The service-based architecture (SBA) means 5GC network functions communicate via RESTful APIs using JSON over HTTP/2, not the diameter/GTP-C protocols of LTE. This makes the 5GC deployable on standard cloud infrastructure -- Kubernetes, containers, commodity x86 servers -- rather than purpose-built telecom hardware. In theory, this enables operators to scale network functions independently, deploy updates without downtime, and leverage the cloud-native ecosystem. In practice, telecom vendors have been slow to deliver truly cloud-native implementations, and many "5GC" deployments are thinly containerized monoliths.
Network Slicing
Network slicing is arguably 5G's most architecturally significant innovation, though it remains one of the least deployed. A network slice is a logically isolated end-to-end network built on shared physical infrastructure. Each slice has its own set of network functions (or shared instances with isolation guarantees), its own QoS policies, and potentially its own UPF placement.

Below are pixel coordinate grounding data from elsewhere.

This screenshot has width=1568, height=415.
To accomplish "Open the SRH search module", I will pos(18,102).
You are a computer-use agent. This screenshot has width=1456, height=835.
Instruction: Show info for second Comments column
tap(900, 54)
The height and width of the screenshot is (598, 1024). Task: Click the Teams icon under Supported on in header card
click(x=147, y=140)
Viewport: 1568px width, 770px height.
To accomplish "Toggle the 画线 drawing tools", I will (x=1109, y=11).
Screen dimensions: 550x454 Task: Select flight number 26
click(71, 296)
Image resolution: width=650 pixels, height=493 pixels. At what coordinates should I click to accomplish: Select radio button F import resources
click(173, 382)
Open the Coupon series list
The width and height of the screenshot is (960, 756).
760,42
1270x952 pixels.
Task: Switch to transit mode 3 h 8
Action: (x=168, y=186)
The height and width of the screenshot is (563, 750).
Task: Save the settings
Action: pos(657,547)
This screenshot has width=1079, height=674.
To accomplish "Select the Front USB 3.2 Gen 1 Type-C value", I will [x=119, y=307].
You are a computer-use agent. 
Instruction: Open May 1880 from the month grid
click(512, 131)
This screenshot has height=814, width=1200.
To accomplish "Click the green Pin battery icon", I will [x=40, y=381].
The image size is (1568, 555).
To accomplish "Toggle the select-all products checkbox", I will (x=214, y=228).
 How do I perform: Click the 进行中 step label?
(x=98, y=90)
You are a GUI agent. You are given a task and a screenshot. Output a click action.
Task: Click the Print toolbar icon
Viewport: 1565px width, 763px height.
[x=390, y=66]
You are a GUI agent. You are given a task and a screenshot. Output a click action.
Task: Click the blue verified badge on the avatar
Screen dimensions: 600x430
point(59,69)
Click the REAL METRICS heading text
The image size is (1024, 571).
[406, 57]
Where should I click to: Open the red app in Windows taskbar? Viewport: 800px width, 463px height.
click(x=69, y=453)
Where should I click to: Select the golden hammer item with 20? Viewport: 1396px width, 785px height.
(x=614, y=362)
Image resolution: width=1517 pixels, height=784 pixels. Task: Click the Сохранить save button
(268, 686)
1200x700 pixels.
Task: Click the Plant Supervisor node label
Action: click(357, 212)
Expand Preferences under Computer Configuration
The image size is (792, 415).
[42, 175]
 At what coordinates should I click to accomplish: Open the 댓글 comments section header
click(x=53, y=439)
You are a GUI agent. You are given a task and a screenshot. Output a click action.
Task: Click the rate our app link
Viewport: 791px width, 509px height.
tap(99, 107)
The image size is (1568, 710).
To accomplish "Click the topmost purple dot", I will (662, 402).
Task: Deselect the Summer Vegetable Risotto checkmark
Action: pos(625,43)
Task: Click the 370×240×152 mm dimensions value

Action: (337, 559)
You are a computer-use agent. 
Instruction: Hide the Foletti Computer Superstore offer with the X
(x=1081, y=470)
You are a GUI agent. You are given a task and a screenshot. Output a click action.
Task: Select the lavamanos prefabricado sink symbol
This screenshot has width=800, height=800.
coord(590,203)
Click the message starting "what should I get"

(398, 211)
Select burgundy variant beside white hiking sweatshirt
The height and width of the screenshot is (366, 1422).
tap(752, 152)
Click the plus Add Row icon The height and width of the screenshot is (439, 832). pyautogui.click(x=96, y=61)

3GPP defines slices using an S-NSSAI (Single Network Slice Selection Assistance Information), which consists of:
- SST (Slice/Service Type) -- An 8-bit identifier. Standardized values: 1 = eMBB, 2 = URLLC, 3 = mMTC, 4 = V2X (vehicle-to-everything). Values 5-127 are reserved; 128-255 are operator-defined.
- SD (Slice Differentiator) -- An optional 24-bit field to distinguish between multiple slices of the same type (e.g., two different eMBB slices for different enterprise customers).
The NSSF selects the appropriate slice during UE registration. A single UE can connect to up to 8 slices simultaneously, each with different QoS characteristics routed through different SMF/UPF instances. The isolation is enforced at the UPF level: traffic from different slices flows through different forwarding pipelines, potentially on different physical paths.
The enterprise use case for slicing is compelling on paper: a factory could run its robotic control system on a URLLC slice with guaranteed sub-5ms latency and 99.9999% reliability, while employee smartphones use a standard eMBB slice on the same cell. In practice, slicing adoption has been slow because: (1) it requires SA mode, (2) carrier billing and provisioning systems were not designed for slice-level SLAs, (3) the additional operational complexity of managing per-slice network functions is substantial, and (4) most enterprises have not yet identified use cases that justify the premium pricing.
Edge Computing (MEC)
Multi-access Edge Computing (MEC) places compute and storage resources at the edge of the mobile network -- physically close to the radio access network, rather than in a centralized data center hundreds of miles away. In the 5G architecture, this is implemented by deploying a local UPF at the edge site (a cell tower aggregation point, a carrier's central office, or a small data center in a metro area). The SMF steers traffic matching certain criteria (destination IP ranges, application identifiers) to the local UPF, which routes it to co-located application servers rather than sending it through the backhaul to a distant core.
The latency reduction from MEC is real but often overstated. The air interface contributes 1-10 ms of latency depending on numerology and scheduling. The backhaul from the gNB to the core adds 5-20 ms. If the core is in a distant city and the application server is in yet another location, total RTT can exceed 50 ms. MEC can reduce the network component to 2-5 ms by keeping traffic local, but the air interface latency remains unchanged -- and for many applications, the processing time on the application server dominates anyway.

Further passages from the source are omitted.